Mews & Views -- A blog for cat lovers everywhere with a focus on the low-income pet cats of northern and central New Mexico.

Tuesday, May 18, 2010

The Great Cat Debate: Can An Adult Feral Cat Become Socialized?

How often do you read that if kittens aren’t given intense human attention during their brief socialization window (the time before they turn 8 weeks old), they’ll stay feral cats all their lives? This is the premise at the heart of TNR (trap-neuter-return) – that feral cats are more suited to living in outdoor colonies than indoor homes. On the surface, this is understandable science. After all, cats are animals – why would they want to sit on a human’s lap or share their home without having been pre-conditioned to do so as kittens?


Yet how often do you also hear individuals who rescue cats – or find cats living in their yard or barn – say that adult feral cats do tame – even if it takes awhile for them to calm down. But if the science is correct, this is impossible. Right? So what’s really going on here? Here are a few explanations:

Lost or abandoned pet cats revert to feral behaviors to survive outdoors. And these previously-socialized cats tame quickly – usually within a few weeks or months of when they reconnect with humans. And,

Feral cats often bond to a caregiver who regularly brings them food. The cats learn through repetition that the caregiver is their friend and will not harm them. So eventually they let their guard down around that particular person, but still not around other people. This is a form of habituation not socialization.

Yet neither of these situations explains what we’re seeing in our own home with our four teenaged feral cats: Larry, Joyce, Emmy and Cleo. When they first moved indoors in 2005, they were clearly feral – always hanging out as a group in the areas of the house we didn’t. They wouldn’t even come to our kitchen to eat – we had to feed them separately in their own area. Then, about a year ago, we started seeing subtle changes in them – with Cleo leading the way by sleeping with us at night – even though she kept an arm’s length away and stayed on the edge for a quick exit.

After moving to Santa Fe last fall, the cats seemed to come around even more. Right from the start they ate in the kitchen with our companion cats – and started joining us in the office comfortably napping while we worked. Now Emmy and Larry are routine bed visitors – and Cleo no longer stays an arm’s length away -- often sleeping on my pillow all night long. Now Emmy and Cleo allow me to pick them up and carry them – without struggling to get free. And – while renovating our home – there’s been a frequent flow of work crews in the house – and they see as much of our feral cats as they do our companion cats.
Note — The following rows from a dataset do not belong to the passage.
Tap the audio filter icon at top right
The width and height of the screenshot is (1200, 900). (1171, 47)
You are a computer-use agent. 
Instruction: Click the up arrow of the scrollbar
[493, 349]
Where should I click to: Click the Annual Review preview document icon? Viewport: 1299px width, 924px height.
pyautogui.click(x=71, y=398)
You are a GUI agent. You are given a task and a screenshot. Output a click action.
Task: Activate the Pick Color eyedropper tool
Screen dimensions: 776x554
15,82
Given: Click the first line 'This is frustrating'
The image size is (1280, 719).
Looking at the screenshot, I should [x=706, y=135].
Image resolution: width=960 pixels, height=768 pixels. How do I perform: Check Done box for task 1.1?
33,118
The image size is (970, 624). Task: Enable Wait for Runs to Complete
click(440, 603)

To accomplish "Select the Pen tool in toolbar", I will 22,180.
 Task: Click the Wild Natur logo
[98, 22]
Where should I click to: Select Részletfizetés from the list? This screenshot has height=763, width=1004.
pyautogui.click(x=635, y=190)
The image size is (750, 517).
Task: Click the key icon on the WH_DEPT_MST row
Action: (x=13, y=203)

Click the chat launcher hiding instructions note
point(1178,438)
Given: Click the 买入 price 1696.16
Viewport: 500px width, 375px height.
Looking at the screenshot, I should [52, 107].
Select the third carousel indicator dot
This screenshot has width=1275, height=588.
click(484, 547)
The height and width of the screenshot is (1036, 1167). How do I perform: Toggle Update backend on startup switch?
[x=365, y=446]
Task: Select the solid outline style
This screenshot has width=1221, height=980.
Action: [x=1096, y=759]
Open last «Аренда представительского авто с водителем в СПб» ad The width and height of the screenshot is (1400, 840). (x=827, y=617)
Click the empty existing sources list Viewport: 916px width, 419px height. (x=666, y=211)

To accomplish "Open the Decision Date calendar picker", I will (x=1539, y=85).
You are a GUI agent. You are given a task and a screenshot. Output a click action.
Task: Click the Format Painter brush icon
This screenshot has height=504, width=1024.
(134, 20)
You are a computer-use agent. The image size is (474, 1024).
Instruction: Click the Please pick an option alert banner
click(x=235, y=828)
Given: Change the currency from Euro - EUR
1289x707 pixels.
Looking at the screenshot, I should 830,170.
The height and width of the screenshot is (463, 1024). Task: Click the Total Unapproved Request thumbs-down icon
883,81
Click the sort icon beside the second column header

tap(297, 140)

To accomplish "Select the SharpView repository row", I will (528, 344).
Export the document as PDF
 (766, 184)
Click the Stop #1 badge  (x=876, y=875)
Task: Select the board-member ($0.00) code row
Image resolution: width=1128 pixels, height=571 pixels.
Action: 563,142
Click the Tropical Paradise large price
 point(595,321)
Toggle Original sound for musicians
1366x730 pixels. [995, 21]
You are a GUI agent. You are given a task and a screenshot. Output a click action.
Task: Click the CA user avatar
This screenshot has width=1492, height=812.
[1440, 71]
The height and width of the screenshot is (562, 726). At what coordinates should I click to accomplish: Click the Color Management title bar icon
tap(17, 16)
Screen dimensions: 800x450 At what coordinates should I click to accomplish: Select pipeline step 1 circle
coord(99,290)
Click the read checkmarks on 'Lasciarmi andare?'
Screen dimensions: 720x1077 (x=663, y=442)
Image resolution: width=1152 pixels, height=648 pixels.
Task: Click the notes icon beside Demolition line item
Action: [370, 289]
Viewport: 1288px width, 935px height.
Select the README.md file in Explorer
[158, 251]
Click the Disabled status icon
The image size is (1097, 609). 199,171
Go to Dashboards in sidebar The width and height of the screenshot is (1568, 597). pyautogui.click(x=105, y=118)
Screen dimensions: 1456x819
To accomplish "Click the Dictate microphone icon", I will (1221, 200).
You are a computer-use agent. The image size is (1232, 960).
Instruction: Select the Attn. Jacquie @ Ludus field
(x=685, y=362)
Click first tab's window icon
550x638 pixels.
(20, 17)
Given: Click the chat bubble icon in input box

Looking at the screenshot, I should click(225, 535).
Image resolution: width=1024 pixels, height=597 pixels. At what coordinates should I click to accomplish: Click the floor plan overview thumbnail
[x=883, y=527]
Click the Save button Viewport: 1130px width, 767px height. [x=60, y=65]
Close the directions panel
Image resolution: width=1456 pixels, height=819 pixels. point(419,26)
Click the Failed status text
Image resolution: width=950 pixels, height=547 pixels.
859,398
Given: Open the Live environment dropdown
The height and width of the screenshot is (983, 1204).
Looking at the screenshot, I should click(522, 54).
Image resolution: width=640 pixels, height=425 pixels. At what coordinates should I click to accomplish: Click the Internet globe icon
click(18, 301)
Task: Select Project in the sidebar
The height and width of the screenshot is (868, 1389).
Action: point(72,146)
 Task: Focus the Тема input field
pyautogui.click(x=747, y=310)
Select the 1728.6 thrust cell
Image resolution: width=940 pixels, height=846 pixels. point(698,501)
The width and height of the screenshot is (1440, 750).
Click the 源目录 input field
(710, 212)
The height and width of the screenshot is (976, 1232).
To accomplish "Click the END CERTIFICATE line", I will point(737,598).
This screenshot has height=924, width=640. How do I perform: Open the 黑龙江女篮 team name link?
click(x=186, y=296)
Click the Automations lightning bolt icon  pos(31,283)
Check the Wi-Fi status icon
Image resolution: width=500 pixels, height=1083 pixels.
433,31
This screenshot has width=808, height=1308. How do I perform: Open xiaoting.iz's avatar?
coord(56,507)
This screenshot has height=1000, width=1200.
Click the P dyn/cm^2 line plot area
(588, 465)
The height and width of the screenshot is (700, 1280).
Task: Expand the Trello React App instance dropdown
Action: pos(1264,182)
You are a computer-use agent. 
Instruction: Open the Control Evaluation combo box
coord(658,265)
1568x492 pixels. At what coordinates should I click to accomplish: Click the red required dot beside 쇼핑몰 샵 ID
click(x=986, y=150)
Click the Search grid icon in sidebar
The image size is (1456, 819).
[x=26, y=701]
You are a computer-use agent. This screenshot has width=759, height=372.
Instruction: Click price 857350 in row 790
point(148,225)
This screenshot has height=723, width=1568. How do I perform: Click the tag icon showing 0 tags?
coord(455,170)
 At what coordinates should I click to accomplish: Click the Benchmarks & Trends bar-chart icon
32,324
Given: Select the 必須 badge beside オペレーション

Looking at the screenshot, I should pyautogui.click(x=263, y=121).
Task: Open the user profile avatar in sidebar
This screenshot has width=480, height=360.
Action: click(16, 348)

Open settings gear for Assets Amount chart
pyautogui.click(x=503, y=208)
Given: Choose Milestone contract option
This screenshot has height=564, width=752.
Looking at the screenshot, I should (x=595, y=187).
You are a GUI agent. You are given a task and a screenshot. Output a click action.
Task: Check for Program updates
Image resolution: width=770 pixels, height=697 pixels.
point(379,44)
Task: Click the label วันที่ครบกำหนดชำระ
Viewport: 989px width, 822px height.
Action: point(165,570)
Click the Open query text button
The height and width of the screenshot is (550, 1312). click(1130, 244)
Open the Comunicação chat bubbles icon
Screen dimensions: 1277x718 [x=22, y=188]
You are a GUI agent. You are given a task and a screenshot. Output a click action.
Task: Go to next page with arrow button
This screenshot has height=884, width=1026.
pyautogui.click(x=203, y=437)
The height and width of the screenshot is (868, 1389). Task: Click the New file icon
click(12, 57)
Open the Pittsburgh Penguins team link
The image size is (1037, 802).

So if feral behavior is truly irreversible – how can teenaged feral cats – change so dramatically? We know enough about their backgrounds to know that they weren’t socialized as kittens – and yet their acceptance of people now extends well beyond their caregivers. What’s really happening here is a question -- but my guess is that cats aren’t as genetically pre-wired to be permanently feral as we portray them.

Right now – with as many homeless cats as there are – leaving feral cats outdoors is still our best strategy. They’re proven survivors. But once we get the numbers down, it’s a concept we may have to revisit. Just because they aren’t stereotypic lap cats, doesn’t mean they wouldn’t enjoy the life of Riley as much as the next pampered pet cat – Larry, Cleo, Joyce and Emmy prove that they can. So when it comes to feral cats, it's not true that they’re all black-and-white – a lot of them are calico.